Excerpts from a dataset
====================

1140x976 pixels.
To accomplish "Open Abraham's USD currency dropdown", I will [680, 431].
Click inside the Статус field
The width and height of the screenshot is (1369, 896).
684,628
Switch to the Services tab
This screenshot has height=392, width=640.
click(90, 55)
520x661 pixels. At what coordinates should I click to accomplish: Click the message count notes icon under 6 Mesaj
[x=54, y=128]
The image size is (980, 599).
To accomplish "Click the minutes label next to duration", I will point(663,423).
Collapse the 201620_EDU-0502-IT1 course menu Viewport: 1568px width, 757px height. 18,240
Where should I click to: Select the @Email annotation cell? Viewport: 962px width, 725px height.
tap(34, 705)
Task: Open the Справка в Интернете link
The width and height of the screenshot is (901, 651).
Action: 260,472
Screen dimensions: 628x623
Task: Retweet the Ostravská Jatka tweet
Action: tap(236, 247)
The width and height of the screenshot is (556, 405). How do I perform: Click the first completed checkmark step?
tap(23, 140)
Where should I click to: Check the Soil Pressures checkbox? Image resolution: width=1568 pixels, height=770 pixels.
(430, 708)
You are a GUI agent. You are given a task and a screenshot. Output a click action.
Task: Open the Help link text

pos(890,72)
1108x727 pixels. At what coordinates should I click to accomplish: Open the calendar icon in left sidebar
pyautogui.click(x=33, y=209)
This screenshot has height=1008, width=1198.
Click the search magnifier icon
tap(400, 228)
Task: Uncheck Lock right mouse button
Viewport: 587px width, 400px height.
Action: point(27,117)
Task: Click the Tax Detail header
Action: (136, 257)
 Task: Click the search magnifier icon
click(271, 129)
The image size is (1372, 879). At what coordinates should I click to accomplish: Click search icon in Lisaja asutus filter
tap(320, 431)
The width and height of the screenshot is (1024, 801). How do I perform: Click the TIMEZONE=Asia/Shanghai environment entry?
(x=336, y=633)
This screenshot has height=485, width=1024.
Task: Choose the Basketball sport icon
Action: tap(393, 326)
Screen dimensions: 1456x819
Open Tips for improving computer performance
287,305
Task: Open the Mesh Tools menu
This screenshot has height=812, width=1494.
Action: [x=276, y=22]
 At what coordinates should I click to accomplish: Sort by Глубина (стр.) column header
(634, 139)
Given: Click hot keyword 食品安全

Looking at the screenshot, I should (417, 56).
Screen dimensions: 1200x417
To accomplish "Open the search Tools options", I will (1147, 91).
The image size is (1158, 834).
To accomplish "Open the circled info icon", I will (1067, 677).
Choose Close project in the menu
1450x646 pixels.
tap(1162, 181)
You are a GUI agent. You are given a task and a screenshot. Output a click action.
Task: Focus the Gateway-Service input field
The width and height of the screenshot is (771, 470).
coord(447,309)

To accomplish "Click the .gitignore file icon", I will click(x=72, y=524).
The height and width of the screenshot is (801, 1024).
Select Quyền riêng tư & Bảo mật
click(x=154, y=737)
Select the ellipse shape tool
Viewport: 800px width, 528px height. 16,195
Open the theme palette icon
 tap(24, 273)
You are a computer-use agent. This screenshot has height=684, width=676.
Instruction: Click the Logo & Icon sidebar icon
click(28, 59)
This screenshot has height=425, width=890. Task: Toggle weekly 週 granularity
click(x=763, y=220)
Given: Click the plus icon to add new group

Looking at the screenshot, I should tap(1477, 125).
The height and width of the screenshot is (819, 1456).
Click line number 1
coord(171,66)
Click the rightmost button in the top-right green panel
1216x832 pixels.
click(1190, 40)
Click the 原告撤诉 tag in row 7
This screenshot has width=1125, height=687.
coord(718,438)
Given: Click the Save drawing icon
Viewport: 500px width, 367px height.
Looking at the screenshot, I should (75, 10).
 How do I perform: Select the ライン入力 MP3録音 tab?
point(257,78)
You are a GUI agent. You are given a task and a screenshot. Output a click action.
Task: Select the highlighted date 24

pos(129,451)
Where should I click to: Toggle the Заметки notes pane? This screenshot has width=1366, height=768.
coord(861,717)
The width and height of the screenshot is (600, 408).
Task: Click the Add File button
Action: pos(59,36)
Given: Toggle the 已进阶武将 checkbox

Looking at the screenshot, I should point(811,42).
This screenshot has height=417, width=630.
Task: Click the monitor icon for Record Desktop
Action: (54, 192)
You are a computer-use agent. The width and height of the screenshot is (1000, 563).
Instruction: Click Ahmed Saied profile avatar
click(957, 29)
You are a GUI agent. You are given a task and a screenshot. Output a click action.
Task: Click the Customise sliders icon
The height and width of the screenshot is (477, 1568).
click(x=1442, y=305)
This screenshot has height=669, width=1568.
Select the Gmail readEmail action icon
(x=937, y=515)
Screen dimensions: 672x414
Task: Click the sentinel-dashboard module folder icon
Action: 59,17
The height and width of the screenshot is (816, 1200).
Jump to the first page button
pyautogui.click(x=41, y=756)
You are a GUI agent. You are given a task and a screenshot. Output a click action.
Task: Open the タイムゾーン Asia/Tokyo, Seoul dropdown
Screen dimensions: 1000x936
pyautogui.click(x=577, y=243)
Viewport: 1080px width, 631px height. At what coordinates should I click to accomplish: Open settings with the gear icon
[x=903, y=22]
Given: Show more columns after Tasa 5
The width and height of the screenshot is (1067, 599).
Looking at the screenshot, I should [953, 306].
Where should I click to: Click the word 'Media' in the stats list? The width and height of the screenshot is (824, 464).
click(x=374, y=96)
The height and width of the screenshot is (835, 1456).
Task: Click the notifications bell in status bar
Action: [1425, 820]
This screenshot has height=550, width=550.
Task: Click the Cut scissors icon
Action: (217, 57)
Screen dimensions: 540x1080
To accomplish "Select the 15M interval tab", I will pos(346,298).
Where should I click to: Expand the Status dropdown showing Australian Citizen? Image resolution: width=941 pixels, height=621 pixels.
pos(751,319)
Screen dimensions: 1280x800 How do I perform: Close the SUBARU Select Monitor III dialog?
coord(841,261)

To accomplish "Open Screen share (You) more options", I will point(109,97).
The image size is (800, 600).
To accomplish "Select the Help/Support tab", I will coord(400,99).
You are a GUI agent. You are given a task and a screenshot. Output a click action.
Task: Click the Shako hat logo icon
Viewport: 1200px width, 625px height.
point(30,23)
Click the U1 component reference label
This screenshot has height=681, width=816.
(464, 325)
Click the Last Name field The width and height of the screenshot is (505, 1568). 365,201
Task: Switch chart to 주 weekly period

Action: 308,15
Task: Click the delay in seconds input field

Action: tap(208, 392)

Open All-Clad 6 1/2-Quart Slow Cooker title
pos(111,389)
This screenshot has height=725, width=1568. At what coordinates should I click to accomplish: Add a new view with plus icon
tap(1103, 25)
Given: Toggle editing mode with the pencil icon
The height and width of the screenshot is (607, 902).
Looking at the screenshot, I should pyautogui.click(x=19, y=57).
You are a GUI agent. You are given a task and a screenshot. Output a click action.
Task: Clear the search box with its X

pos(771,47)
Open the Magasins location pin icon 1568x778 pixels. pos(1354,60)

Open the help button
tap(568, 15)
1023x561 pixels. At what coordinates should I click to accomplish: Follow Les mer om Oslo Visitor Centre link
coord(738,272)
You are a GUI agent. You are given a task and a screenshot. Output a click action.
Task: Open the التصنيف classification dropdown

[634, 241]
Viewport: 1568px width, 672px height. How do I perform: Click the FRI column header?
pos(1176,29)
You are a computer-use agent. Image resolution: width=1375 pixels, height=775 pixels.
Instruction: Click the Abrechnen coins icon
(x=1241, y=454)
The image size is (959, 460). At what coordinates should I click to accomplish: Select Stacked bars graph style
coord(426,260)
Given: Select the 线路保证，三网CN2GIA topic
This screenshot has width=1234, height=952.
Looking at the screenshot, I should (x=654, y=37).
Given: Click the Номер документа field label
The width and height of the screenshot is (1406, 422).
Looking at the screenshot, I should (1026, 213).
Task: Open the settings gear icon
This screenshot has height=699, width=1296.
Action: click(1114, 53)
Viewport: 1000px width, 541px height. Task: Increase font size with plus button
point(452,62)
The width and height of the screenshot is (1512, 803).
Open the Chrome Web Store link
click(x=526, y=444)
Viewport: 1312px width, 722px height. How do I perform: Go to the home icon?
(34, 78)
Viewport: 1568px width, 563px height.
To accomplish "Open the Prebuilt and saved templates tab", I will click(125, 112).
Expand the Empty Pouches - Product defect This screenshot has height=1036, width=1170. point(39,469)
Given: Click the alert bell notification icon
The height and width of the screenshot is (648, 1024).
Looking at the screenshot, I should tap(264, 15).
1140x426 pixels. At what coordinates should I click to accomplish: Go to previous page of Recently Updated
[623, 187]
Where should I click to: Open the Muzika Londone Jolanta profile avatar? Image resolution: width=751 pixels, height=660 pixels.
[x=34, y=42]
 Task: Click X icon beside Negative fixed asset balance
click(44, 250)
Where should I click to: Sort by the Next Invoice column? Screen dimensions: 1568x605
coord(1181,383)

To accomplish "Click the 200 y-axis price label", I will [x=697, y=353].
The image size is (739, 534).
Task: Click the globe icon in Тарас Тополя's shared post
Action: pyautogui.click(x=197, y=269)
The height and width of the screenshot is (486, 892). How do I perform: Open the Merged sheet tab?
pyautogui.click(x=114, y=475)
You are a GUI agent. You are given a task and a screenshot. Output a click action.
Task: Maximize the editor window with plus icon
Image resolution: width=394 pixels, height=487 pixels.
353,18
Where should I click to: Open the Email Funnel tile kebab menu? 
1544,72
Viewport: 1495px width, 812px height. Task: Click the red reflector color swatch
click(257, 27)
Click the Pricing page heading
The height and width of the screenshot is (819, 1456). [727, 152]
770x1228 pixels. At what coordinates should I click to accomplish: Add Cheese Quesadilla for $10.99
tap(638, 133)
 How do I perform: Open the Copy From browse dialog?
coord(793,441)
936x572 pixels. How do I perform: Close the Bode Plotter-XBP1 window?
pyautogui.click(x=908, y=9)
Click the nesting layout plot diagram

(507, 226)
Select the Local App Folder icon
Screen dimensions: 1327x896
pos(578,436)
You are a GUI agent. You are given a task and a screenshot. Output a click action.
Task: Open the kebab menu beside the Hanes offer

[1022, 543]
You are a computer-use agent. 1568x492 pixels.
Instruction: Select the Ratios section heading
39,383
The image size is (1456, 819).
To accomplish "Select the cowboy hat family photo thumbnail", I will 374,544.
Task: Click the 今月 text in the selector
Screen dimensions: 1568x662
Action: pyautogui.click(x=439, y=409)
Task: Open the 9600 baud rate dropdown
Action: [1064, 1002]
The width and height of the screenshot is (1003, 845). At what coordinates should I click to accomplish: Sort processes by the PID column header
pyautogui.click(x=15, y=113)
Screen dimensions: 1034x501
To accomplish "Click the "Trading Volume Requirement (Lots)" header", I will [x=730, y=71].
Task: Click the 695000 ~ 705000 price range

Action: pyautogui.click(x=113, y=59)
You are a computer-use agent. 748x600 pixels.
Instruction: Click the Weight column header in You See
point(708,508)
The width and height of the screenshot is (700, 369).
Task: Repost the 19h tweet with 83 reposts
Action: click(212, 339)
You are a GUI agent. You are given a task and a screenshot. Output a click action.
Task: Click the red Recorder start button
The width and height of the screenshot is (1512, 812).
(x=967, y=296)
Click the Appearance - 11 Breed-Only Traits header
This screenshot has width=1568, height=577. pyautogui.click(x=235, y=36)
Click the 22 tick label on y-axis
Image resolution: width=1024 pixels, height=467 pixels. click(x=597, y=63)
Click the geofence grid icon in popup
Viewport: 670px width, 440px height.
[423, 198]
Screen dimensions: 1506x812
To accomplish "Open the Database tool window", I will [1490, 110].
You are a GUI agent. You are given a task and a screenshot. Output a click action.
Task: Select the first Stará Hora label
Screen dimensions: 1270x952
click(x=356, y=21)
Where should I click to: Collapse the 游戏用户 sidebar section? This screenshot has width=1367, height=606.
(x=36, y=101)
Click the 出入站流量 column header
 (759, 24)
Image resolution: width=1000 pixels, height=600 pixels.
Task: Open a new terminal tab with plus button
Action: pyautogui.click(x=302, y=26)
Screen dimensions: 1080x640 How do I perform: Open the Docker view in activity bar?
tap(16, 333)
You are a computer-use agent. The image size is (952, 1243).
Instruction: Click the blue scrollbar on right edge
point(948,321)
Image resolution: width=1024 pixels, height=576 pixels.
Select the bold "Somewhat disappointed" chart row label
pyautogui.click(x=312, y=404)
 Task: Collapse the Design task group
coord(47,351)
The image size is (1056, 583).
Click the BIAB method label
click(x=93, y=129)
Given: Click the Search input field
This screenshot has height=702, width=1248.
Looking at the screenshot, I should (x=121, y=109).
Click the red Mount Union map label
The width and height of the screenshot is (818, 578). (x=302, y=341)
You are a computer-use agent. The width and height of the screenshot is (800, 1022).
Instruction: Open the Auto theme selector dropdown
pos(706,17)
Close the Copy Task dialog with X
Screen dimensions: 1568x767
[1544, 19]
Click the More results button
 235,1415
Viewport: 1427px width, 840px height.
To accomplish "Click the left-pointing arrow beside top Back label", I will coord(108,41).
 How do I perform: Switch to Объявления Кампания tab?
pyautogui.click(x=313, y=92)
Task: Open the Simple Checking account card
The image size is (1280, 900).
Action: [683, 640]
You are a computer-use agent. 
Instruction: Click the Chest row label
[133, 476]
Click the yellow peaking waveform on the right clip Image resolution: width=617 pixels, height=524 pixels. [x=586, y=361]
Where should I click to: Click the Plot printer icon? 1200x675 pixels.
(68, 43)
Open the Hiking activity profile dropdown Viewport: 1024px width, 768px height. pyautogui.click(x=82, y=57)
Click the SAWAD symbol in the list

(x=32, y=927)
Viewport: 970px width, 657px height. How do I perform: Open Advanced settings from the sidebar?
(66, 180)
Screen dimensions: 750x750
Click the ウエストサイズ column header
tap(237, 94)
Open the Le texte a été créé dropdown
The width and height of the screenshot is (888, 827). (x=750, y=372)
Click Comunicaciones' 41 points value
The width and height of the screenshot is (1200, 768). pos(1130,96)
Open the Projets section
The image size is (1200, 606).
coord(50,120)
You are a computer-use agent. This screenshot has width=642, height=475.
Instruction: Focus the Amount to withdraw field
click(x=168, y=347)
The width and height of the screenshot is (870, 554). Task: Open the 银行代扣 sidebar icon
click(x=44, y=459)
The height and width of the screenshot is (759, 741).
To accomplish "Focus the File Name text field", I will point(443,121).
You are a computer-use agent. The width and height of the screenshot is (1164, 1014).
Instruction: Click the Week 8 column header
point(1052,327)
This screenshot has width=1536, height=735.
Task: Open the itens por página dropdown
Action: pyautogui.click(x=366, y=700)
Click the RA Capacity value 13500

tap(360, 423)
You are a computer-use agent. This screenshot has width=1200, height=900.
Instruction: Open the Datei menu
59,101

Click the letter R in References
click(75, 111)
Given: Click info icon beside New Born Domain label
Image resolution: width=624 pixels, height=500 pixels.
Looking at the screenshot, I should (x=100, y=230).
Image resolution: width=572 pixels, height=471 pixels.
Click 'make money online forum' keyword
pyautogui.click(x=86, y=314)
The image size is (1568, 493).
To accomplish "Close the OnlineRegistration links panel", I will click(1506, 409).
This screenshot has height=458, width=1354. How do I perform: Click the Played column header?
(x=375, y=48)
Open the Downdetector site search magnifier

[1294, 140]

====================

TASK:
Lines with the word "options" in the data need counting; report the count alone.

OUTPUT FOR THIS TASK:
2